Irgendwie hatte ich Stan aber doch mit der Zeit akzeptiert, er war einfach immer dabei gewesen, gehörte dazu. Und ich wusste ja, dass er eine liebe, treue Seele war und hatte auch keine Angst mehr vor ihm, solange Black dabei war. Solange Black dabei war. Das gab mir Sicherheit. Aber wie sollte ich alleine mit diesem Hund klarkommen? Noch nie hatte ich mich um einen Hund gekümmert geschweige denn, einen besessen. Und dann gleich ein wolfsähnliches Raubtier. Nein, er würde mich wirklich total überfordern.
Ich griff nach dem Telefonhörer und suchte nach der Nummer des letzten Anrufers.

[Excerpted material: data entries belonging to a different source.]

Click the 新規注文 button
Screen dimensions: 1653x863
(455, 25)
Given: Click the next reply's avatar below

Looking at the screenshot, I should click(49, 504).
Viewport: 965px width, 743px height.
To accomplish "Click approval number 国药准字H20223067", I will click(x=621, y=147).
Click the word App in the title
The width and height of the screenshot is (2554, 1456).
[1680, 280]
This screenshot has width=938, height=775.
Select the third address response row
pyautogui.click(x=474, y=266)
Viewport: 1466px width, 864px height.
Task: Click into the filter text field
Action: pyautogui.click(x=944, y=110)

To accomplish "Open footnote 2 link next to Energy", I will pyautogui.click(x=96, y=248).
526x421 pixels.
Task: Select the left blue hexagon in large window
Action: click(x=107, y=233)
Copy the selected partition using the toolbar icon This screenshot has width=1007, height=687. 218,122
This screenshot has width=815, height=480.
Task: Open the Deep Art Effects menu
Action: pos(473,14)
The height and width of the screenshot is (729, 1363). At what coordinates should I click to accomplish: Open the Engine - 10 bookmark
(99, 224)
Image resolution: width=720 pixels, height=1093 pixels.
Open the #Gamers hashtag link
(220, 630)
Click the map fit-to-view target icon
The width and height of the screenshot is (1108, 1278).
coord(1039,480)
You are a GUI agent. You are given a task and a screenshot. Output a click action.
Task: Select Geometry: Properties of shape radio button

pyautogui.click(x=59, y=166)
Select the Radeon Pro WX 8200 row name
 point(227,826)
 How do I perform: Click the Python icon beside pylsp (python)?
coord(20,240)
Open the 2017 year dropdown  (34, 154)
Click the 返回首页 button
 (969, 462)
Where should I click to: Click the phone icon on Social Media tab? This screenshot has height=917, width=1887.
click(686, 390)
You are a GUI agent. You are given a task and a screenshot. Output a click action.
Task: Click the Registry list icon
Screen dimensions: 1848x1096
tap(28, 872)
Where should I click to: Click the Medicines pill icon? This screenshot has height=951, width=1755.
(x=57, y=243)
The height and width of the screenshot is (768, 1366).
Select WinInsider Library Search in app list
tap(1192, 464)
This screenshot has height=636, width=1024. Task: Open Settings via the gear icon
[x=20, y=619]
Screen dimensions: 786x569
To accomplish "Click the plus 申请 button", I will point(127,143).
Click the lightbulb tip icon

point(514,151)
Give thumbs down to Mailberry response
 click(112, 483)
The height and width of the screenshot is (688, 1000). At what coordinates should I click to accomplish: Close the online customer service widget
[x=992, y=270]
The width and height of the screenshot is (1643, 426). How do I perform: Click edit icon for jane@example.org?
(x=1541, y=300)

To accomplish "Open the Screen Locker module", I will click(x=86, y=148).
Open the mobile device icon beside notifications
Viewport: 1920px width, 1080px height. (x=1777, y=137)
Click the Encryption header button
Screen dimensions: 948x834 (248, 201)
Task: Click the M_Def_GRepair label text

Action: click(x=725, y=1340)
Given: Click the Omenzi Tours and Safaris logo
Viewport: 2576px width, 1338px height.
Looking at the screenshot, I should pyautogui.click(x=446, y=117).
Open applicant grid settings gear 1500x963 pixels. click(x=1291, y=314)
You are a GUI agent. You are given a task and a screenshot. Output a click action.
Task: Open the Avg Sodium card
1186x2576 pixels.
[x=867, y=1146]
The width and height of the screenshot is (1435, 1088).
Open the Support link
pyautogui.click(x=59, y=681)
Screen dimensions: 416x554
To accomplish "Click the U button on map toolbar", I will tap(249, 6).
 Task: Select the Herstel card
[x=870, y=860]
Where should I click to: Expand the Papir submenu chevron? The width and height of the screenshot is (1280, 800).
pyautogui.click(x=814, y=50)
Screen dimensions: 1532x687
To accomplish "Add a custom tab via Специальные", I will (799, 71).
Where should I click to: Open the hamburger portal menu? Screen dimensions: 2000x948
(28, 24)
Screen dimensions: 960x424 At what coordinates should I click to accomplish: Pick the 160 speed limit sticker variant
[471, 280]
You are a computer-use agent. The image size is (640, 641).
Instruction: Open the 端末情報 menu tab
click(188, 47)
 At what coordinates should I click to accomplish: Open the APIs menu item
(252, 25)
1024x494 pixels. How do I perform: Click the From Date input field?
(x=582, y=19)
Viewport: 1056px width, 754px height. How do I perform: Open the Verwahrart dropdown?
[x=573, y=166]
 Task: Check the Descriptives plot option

Ich konnte Stan einfach nicht zu mir nehmen. Black würde das sicher verstehen und mir verzeihen… Black. Er stand noch immer auf der Schwelle zum Tod. In meinen Gedanken erschien die Szene aus dem Park, wie Black auf sein zusammengebrochenes Tier zugelaufen war und ich sah die Angst in seinen Augen, die Verzweiflung, die Verwirrtheit. Aber vor allem die blanke Panik.
Stan hatte es überstanden, das würde ihn sicher freuen, ja, ihm würde ein Stein vom Herzen fallen und auch seiner Genesung würde das sicher gut tun. Aber…
Ich dachte daran, wie Stan in einer überfüllten Tierpension zwischen vielen anderen bellenden Hunden hinter Gittern stand und traurig dreinblickte, und mein Herz krampfte sich zusammen. Er würde es nicht verstehen, würde warten, jeden Tag, jede Stunde, vergebens.
Vielleicht würde er aufhören zu fressen oder wieder krank werden. Und alles nur meinetwegen. Nein. Ich hatte schon genug Unheil angerichtet. Es würde schon irgendwie gehen. Ich konnte es schaffen. Für Stan. Für Black.
Ich legte den Hörer wieder weg und atmete entschlossen durch. Ich durfte jetzt keine Memme sein. Einmal in meinem Leben musste ich Stärke beweisen. Und etwas weniger Egoismus.